> **What to do**
Convert everything from the line containing "Task: Toggle italic formatting" down to the line containing "Looking at the screenshot, I should coord(950,25)." into a Markdown table with two columns, Number and Line. Give each line its position number, and omit any blank lines.
--- BEGIN Material provided ---
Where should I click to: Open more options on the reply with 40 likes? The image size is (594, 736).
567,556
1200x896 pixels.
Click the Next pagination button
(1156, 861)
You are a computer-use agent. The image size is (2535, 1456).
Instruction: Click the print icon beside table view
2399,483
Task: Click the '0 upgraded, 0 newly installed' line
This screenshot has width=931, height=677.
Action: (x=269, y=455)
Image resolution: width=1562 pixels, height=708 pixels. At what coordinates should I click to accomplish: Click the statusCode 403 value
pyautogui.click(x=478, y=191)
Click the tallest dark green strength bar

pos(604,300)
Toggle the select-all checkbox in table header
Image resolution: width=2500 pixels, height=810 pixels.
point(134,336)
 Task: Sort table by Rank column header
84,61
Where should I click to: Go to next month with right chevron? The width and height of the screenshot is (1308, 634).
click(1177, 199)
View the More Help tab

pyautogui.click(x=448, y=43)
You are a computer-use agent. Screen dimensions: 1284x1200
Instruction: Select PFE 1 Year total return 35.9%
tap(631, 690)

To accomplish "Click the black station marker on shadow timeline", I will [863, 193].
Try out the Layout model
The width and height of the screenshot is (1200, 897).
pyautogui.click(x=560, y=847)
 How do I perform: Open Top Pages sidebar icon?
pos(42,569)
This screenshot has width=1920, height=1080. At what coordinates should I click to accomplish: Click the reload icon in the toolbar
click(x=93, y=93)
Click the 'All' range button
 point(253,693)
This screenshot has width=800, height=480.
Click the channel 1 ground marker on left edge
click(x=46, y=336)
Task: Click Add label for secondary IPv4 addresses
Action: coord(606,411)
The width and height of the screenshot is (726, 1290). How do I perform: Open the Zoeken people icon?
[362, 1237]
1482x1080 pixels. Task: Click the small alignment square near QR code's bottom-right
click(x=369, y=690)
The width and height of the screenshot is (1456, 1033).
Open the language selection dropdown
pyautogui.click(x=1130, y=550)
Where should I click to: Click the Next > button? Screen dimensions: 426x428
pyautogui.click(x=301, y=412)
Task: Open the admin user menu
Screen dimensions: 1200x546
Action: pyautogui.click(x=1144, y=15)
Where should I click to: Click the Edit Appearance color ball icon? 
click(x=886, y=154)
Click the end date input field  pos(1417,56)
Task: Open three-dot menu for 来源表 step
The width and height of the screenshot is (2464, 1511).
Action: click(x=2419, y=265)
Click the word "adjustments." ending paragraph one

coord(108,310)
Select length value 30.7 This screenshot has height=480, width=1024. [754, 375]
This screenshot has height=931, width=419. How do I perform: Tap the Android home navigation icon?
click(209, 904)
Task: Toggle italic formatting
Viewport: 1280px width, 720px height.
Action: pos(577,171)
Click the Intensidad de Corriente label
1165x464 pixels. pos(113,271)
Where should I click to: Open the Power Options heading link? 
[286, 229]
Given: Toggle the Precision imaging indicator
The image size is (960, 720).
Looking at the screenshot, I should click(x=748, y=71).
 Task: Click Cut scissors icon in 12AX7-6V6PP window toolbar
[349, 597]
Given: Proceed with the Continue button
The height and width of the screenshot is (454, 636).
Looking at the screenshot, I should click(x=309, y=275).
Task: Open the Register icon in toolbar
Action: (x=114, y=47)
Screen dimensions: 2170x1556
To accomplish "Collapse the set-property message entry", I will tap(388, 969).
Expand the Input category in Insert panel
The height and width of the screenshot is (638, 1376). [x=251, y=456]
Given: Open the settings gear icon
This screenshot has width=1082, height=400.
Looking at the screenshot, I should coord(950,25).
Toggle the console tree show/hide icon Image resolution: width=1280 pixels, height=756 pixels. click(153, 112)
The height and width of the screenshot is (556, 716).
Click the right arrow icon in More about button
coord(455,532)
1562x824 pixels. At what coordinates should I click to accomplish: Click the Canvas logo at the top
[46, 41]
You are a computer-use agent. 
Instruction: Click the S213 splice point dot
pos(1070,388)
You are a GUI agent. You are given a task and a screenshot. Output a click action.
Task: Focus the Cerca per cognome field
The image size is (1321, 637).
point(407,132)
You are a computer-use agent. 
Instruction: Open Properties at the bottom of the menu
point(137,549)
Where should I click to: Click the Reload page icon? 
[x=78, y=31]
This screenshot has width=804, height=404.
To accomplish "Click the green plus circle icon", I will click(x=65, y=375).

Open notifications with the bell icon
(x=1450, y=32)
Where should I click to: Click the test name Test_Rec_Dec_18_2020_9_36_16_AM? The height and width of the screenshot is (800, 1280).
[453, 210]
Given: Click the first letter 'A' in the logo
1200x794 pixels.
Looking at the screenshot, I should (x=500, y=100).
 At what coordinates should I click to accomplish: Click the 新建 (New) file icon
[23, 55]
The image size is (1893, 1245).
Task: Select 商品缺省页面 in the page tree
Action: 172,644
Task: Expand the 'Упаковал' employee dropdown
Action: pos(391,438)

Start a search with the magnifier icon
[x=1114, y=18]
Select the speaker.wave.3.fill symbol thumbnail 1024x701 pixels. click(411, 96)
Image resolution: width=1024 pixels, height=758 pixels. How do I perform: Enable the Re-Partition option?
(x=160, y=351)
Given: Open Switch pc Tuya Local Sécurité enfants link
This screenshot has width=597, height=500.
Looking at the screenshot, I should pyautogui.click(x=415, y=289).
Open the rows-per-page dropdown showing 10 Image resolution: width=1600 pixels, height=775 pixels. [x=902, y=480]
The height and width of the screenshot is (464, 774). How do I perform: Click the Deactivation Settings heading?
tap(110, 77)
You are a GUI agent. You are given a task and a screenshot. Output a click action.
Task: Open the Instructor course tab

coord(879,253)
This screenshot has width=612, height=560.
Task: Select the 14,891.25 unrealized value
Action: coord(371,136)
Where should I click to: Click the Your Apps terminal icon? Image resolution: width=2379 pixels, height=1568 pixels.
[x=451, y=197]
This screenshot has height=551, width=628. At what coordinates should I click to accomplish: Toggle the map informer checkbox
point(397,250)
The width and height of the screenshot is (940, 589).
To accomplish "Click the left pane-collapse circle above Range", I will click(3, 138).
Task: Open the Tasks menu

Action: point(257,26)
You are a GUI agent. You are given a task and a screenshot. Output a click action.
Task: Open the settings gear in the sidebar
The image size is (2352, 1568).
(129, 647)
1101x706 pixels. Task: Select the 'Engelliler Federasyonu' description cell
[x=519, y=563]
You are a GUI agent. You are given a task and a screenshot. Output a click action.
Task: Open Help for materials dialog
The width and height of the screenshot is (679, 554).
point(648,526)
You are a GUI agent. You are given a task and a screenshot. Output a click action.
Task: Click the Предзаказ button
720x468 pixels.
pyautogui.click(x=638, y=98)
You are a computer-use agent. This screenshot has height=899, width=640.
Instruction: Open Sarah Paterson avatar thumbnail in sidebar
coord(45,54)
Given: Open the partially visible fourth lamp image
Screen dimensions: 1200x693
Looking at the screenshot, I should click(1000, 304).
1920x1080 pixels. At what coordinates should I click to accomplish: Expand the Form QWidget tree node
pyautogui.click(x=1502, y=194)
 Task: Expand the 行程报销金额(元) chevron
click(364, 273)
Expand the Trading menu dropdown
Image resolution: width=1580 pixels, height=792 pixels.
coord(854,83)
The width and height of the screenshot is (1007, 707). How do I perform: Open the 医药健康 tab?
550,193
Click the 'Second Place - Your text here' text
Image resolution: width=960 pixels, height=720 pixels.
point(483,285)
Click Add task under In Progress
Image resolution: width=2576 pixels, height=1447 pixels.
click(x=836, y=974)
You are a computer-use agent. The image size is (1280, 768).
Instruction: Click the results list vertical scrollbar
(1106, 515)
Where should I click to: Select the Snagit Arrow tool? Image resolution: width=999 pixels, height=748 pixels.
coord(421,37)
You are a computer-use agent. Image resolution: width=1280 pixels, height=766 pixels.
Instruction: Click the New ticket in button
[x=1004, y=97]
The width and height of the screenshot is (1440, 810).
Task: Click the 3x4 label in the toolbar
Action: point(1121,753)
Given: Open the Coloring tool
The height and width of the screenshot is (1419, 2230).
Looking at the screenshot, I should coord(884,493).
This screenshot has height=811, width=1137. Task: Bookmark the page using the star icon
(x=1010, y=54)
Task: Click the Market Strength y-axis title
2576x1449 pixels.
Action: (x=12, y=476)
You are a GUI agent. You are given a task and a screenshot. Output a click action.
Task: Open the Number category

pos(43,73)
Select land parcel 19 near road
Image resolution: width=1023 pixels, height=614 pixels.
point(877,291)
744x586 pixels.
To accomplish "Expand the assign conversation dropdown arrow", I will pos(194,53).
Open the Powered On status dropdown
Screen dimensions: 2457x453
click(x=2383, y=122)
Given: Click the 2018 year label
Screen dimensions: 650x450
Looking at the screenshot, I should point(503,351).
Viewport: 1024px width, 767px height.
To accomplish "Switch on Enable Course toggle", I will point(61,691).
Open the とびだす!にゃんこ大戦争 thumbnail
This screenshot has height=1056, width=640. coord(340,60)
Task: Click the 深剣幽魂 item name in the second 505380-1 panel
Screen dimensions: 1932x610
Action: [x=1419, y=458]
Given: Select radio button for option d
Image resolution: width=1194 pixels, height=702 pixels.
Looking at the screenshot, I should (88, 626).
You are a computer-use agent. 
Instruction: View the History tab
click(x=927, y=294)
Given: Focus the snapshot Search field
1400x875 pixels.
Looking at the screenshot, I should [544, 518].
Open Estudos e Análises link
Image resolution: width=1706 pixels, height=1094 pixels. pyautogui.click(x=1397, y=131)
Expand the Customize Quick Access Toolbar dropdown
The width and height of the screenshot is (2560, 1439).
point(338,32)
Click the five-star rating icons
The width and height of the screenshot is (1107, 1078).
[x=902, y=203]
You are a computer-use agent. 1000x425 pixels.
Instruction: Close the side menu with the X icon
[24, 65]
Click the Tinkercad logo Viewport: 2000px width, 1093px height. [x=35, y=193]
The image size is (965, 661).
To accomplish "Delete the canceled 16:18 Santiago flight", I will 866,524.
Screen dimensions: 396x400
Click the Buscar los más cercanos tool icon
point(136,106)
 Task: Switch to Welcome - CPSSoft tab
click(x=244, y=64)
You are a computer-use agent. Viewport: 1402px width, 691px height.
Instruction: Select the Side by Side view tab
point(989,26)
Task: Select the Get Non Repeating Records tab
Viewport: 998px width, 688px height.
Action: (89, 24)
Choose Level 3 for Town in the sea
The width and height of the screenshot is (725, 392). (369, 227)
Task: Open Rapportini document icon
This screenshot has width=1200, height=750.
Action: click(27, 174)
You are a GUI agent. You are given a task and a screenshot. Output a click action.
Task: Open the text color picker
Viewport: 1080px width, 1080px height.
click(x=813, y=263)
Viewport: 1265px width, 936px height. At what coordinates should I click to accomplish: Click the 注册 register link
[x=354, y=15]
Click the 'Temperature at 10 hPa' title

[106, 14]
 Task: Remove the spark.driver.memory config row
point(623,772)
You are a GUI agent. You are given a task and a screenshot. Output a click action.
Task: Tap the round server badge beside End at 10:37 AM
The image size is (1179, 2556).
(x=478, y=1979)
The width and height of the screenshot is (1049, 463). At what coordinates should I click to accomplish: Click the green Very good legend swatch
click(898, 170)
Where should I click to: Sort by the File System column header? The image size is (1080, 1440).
--- END Material provided ---
> **Result of the exercise**
| Number | Line |
|---|---|
| 1 | Task: Toggle italic formatting |
| 2 | Viewport: 1280px width, 720px height. |
| 3 | Action: pos(577,171) |
| 4 | Click the Intensidad de Corriente label |
| 5 | 1165x464 pixels. pos(113,271) |
| 6 | Where should I click to: Open the Power Options heading link?  |
| 7 | [286, 229] |
| 8 | Given: Toggle the Precision imaging indicator |
| 9 | The image size is (960, 720). |
| 10 | Looking at the screenshot, I should click(x=748, y=71). |
| 11 |  Task: Click Cut scissors icon in 12AX7-6V6PP window toolbar |
| 12 | [349, 597] |
| 13 | Given: Proceed with the Continue button |
| 14 | The height and width of the screenshot is (454, 636). |
| 15 | Looking at the screenshot, I should click(x=309, y=275). |
| 16 | Task: Open the Register icon in toolbar |
| 17 | Action: (x=114, y=47) |
| 18 | Screen dimensions: 2170x1556 |
| 19 | To accomplish "Collapse the set-property message entry", I will tap(388, 969). |
| 20 | Expand the Input category in Insert panel |
| 21 | The height and width of the screenshot is (638, 1376). [x=251, y=456] |
| 22 | Given: Open the settings gear icon |
| 23 | This screenshot has width=1082, height=400. |
| 24 | Looking at the screenshot, I should coord(950,25). |